**Work request:** Here is a set of records. Copy them all exactly.

== Provided data ==

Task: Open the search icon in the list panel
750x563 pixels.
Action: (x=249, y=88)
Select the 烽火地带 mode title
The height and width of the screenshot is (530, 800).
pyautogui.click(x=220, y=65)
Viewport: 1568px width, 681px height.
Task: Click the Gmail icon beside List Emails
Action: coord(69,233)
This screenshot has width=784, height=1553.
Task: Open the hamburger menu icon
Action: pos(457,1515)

===

**Task response:**
Task: Open the search icon in the list panel
750x563 pixels.
Action: (x=249, y=88)
Select the 烽火地带 mode title
The height and width of the screenshot is (530, 800).
pyautogui.click(x=220, y=65)
Viewport: 1568px width, 681px height.
Task: Click the Gmail icon beside List Emails
Action: coord(69,233)
This screenshot has width=784, height=1553.
Task: Open the hamburger menu icon
Action: pos(457,1515)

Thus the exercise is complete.